The RUG will also become more selective in its master’s admissions, according to RUG spokesperson Riepko Buikema, but what those measures are and which master’s are involved is not yet known. However, there is talk of the movement sciences being impacted, as well as Economics & Business, Mathematics & Natural Sciences and Medical Sciences.
New ACLO location drives up price
The price of membership at the ACLO sports facilities has risen by 15 per cent due to opening a second location in the city centre. Students paid 52 euros per academic year for an ACLO Card in the past, but the price was raised to 59.95 in August.
The price has not been updated for years. The higher price has everything to do with the new location in the city centre, according to chairperson Reiner Sombeek. ACLO Station, the name of the new location, is scheduled to open in mid-September.
Research for industries in Yantai
Businesses investing in Yantai will be able to influence the research done at the branch campus but not the curriculum. When questioned by the personnel faction about that assertion, president Poppema told the university council that a party who invests one million euros can ‘safely assume’ that a professor will do research in that field.
A deficit of 65 million euros exists in the Yantai budget. The city of Yantai has promised to pay 40 million of that, but those funds have not yet been definitively allocated. The remaining 25 million is meant to be covered by businesses.
RUG appoints population decline professor
Bettina Bock has been appointed to an endowed professorship in Population Decline and Liveability to study shrinking populations in the northern regions of the Netherlands. Bock’s background is in sociology with specialisation in rural development and renewal.
One of her goals is to examine how not all issues are related to population decline, such as the ability for women to give birth at home due to decreasing health care availability in rural areas. How people who live in areas heavily impacted by population decline cope with such limitations is also a subject she intends to research further.

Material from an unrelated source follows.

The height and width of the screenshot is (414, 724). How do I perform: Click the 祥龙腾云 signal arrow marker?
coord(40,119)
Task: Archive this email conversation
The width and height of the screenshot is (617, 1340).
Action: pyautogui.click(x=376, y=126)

New fund for university spin-offs
Together, the RUG and UMCG have created a new investment fund of 16 million euros for university spin-offs. The money is intended for start-ups whose work focuses on the prioritised research themes of the university and hospital: healthy ageing, energy and sustainable society.
Previously, the province said it would contribute 7.5 million euros to the fund. Carduso Capital was set up because financing the spin-offs directly was too risky for the university, according to Marnix Pool, director of the RUG holding company. The fund will officially come online this Friday.

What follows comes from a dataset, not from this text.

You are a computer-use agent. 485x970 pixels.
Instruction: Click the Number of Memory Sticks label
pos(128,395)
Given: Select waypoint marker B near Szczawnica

‘Pay raise’ for student assessor
A ‘pay raise’ for the student assessor, an advisor to the university board, is being absorbed by the profiling fund: money used to compensate student board members of organisations for study delays incurred as a result of the work. One month’s pay for a board member is 444.20 euros.
The staff faction of the university council objected, arguing the assessor should not be covered by the fund if other positions such as members of the KEI committee do not receive a similar raise. President Poppema said the discussion was unnecessary as he had the student members on his side.
Self-assessments will change little
Research and applied sciences universities want to liberate themselves of external assessments. All institutes will participate in the ‘institutional accreditation’ pilot that minister Bussemaker has created, where the accreditation commissions will now be brought in through their own institutions instead of NVAO.
The idea behind the change is to have more faith in the institutions themselves and to cut down on bureaucracy, but according to Anne Flierman, chairperson of the accreditation organisation NVAO, instructors won’t be the ones enjoying the fruits of their labours: the changes will do little to decrease their workload.
A broken water pipe caused serious problems at the Free University (Vrije Universiteit) in Amsterdam. Several streets in the Amsterdam-Zuid area were flooded on Tuesday morning and cars were washed away by the waters.
The nearby VU academic hospital was partially flooded and all patients were evacuated to other local hospitals due to unreliable electricity. The leak has been stopped and pumps have been brought in to remove the water. The adjacent university buildings were not impacted by the flooding.